Comptes de l'État: des excédents et pourtant des soucis
Le canton s’attendait à un déficit modeste, il se retrouve avec un excédent de 541 millions de francs avant résultat. La ministre des Finances, Nathalie Fontanet, a donc pu présenter des comptes à l’équilibre. Pour autant, l’optimisme n’est pas de mise. Car les impôts payés par les entreprises accusent un net repli. En parallèle, les charges continuent d’augmenter.
Bonne surprise cette année encore. Alors que le canton prévoyait un déficit modique de 48 millions de francs, il se voit gratifier d’un excédent de 541 millions. Une manne providentielle attribuée à la réserve budgétaire, ce qui permet un résultat à l’équilibre.
La dette, au régime, affiche donc son meilleur résultat depuis 2010, à 10,4 milliards. Corollaire: le spectre du frein à l’endettement s’éloigne. Les investissements, à 660 millions, affichent un taux record de réalisation à 90%.
De bonnes nouvelles pour le Conseil d’État, mais pas de quoi fanfaronner pour autant. Car les revenus sont en recul, les entreprises ne rapportant plus autant de recettes fiscales qu’avant: elles ont payé 483 millions de francs de moins par rapport à 2023. Un phénomène inquiétant, même s’il est en partie compensé par la hausse de 277 millions payés par les personnes physiques. Les impôts immobiliers, eux aussi, sont en baisse.
Pour le Conseil d’État, les années fastes sont terminées. A cela s'ajoute un autre phénomène, source l’inquiétude: on observe que sur la durée, les charges, qui atteignent 11 milliards, augmentent plus vite que les recettes. Les subventions diverses ainsi que l’aide sociale continuent de prendre l’ascenseur. Les subventions aux établissements subventionnés sont aussi en hausse. Quant aux charges de personnel, elles ont augmenté de 10% en cinq ans, même si cette année elles sont en léger recul, car tous les postes n’ont pas été repourvus à la fin de l’année dernière.
«Vous avez une augmentation de 4,6% de la population, et en contrepartie, une augmentation de 20% des charges»

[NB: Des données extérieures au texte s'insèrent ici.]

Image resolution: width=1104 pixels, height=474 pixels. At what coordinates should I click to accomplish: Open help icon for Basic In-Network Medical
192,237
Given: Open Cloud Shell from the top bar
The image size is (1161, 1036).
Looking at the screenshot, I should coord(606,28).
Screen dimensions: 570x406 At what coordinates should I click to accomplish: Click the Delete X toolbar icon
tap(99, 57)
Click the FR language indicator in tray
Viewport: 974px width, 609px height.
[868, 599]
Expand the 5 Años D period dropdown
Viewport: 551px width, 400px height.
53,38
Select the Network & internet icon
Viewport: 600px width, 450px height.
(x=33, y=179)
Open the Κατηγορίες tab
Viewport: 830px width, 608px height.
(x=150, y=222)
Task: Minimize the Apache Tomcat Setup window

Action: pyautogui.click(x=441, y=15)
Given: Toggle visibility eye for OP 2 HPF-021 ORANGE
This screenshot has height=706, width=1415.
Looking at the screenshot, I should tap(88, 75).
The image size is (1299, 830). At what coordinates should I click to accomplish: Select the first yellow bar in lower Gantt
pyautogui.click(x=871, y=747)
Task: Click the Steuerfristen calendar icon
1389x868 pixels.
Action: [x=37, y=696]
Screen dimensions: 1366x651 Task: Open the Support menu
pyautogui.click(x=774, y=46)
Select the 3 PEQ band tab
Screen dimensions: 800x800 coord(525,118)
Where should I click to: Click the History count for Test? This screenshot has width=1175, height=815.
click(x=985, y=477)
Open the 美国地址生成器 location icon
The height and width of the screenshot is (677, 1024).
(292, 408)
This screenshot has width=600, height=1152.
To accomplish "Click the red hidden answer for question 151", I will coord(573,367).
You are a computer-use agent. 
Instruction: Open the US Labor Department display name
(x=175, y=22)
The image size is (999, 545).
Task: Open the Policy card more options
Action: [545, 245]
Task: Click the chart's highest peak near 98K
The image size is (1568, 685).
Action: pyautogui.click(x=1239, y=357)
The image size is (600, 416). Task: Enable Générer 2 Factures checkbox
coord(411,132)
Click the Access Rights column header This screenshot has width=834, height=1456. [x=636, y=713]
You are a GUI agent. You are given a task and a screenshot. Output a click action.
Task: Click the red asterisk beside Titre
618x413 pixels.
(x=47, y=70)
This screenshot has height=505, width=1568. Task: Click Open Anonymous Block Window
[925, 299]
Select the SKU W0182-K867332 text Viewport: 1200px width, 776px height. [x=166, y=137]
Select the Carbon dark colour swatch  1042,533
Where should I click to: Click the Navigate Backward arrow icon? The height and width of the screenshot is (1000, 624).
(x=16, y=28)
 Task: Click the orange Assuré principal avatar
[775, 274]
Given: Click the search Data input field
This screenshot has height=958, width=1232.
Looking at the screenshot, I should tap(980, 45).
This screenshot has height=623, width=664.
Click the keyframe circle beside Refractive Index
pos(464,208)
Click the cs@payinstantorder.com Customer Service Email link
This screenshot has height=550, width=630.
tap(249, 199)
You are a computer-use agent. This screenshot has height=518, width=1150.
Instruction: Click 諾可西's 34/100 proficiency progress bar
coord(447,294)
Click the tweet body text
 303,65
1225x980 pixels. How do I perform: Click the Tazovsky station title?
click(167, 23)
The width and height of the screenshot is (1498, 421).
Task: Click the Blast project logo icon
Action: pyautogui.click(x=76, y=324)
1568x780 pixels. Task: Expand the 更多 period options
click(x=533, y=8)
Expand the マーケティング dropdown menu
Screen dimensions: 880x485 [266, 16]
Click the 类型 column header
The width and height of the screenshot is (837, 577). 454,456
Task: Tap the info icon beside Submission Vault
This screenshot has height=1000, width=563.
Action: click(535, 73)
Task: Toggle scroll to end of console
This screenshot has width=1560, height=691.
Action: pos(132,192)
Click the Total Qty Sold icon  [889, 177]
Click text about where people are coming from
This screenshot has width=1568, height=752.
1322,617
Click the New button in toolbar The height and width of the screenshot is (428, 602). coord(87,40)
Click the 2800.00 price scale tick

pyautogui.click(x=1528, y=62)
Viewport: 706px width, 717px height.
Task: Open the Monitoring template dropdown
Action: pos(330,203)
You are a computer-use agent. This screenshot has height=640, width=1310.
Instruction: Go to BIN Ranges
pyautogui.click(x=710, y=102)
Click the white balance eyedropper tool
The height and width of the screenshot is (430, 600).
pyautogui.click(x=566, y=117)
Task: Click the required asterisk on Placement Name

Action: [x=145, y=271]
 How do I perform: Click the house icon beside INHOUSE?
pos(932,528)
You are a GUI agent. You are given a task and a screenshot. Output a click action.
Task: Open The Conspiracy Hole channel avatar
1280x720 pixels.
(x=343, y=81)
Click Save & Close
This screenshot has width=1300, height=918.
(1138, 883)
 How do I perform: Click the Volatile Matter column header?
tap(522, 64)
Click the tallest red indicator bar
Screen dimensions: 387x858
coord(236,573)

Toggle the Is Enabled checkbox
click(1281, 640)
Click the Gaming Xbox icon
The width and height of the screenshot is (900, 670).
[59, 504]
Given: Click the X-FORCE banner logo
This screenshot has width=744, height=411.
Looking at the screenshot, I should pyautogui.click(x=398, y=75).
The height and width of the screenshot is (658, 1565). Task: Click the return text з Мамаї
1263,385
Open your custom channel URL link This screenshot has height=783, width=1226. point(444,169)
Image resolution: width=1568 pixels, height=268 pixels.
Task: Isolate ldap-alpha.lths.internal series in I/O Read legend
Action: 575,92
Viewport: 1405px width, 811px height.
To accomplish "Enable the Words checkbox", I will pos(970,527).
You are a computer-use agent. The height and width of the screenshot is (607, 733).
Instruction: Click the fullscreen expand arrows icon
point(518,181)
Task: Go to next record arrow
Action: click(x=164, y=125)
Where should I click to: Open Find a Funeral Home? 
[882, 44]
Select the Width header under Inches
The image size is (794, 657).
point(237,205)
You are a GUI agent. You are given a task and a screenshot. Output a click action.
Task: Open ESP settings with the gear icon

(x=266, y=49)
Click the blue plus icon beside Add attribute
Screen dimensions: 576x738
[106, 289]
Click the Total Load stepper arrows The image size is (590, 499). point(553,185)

Pour la droite, ce contexte est alarmant: «Il y a des craintes pour le futur, parce que sur les cinq dernières années, il y a une augmentation de 4,6% de la population. Et en contrepartie, vous avez une augmentation de 20% des charges, explique Yvan Zweifel, député PLR membre de la Commission des finances. Ce n'était pas problématique jusqu'à présent parce qu'on avait aussi une augmentation des recettes fiscales très importante. Mais ça veut dire une augmentation plus de 5 fois supérieure à l'augmentation de la population. Or, on n'est pas certain que l'économie continue à tenir ce rythme. Il est donc important de prendre aujourd'hui des mesures pour éviter les problèmes plus tard. C'est le but de ce que le Grand Conseil a voté en janvier.» Le député fait référence aux lois corset, frappées d'un référendum.
A gauche, on estime que ce pessimisme est injustifié: «Le projet de budget déposé par le Conseil d'État prévoyait un déficit de 250 millions, note Thomas Wenger, député socialiste et membre de la Commission des finances. Le budget qu'on a voté au Grand Conseil ramenait ce déficit à 50 millions. Et aujourd'hui, aux comptes, on voit que les prévisions étaient trop basses et qu'on a plus de 500 millions de bénéfices qui montrent que Genève se porte bien, que les recettes fiscales sont en hausse par rapport aux prévisions et qu'il n'y a aujourd'hui aucune justification à couper dans les prestations sociales ou à limiter le nombre de postes, comme le veut la droite.»
Pourtant, d’autres nuages s’amoncellent dans le ciel genevois: le programme d’économies de la Confédération pourrait coûter très cher au canton - un examen préliminaire conclut à 128 millions de francs. Genève pourrait aussi devenir le plus gros contributeur à la péréquation intercantonale à cause des dernières années mirobolantes. Sans compter les incertitudes internationales.